Bruselas-Madrid: relato de un viaje hacia la nueva normalidad
Gel, toallitas, control de temperatura y un formulario para los pasajeros rumbo a España
Como si manejara un bote de limpiacristales, el azafato flexiona una y otra vez el dedo índice sobre el bote de gel haciendo saltar chorros de jabón pulverizado hacia las palmas de las manos de cada pasajero, colocadas juntas hacia arriba en posición de recibir la comunión. Son las ocho y media de la mañana, y el vuelo de Brussels Airlines que une la capital belga con Madrid se prepara para despegar con casi todos sus asientos ocupados por viajeros embozados de manos impolutas. No se trata de un día más. Este domingo España ponía fin a más de tres meses de estado de alarma ...
Como si manejara un bote de limpiacristales, el azafato flexiona una y otra vez el dedo índice sobre el bote de gel haciendo saltar chorros de jabón pulverizado hacia las palmas de las manos de cada pasajero, colocadas juntas hacia arriba en posición de recibir la comunión. Son las ocho y media de la mañana, y el vuelo de Brussels Airlines que une la capital belga con Madrid se prepara para despegar con casi todos sus asientos ocupados por viajeros embozados de manos impolutas. No se trata de un día más. Este domingo España ponía fin a más de tres meses de estado de alarma para adentrarse en la llamada nueva normalidad.
El cartel de abierto, recién colocado, no ha provocado un aluvión de impacientes ciudadanos belgas rumbo a sus propiedades del sur. El calendario no es el mejor. La mayoría toma vacaciones en julio y agosto, y los vuelos disponibles son limitados: solo 24 de los 82 trayectos previstos para este domingo no aparecían como cancelados, entre ellos uno a Madrid y otro a Barcelona.
En los pocos que despegan, las costumbres cambian.

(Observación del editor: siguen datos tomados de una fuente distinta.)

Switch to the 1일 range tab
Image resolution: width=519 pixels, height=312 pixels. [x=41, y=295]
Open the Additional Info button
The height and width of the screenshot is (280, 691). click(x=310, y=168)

Llaman primero a los que tienen asientos de las últimas filas. Un niño pregunta por qué, y una mujer le responde que es para no colapsar los pasillos. Así, de atrás hacia adelante, el avión se completa con orden marcial y despega. Duración estimada: dos horas y media.
La megafonía avisa de que solo está permitido quitarse la mascarilla en caso de que sea necesario sustituirla por la de oxígeno, lo que no sucederá. Tampoco aparecerá el carrito ofreciendo comida, pero eso no hará más fácil el sueño a los agotados por el madrugón. A la media hora, con las manos todavía absorbiendo los fluidos de la entrada, se reparten toallitas para las manos. Y mediado el viaje, un formulario de dos caras donde entre otras cosas piden nombre, dirección y teléfono para tener a los pasajeros localizables en caso de que se detecte un brote a posteriori. Tras preguntar si hemos tenido contacto con afectados por coronavirus, el último punto, un compromiso de que permaneceremos 14 días en cuarentena en nuestro domicilio, delata que los documentos no han sido actualizados.

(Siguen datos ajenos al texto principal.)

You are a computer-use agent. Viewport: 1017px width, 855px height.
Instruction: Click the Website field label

En el asiento de al lado, Nuria Nieto, de 50 años, abre El soborno, de John Grisham. Vuelve a Madrid tras recoger en Bruselas junto a su hija, Andrea Guedan, de 21, las pertenencias que esta dejó atrás con su precipitada marcha en marzo, cuando las noticias sobre el virus empezaron a meter miedo. Estudiante de Administración de Empresas, Andrea ha podido hacer los exámenes por Internet, pero lamenta haber tenido que interrumpir su beca Erasmus. “Tenía programados viajes a Noruega y a Ámsterdam para la fiesta del Día del Rey”.
En su lugar, escribe en el papel que no ha estado en contacto con enfermos, y deja atrás su etapa bruselense tras abonar varios meses de piso vacío y negociar con su casera que no pagará julio y agosto. “Este verano, turismo nacional”, proclaman.
Con 20 minutos de antelación, el avión toca tierra en Madrid y los recién llegados ponemos rumbo a la salida. Personal del aeropuerto recoge el formulario junto al control de temperatura. Una cámara termográfica hace el trabajo, y los pasajeros ni siquiera debemos detenernos. “No hemos tenido ningún caso de fiebre hoy ni ayer”, explica una de las empleadas que supervisa el tránsito. Fuera, la nueva normalidad espera.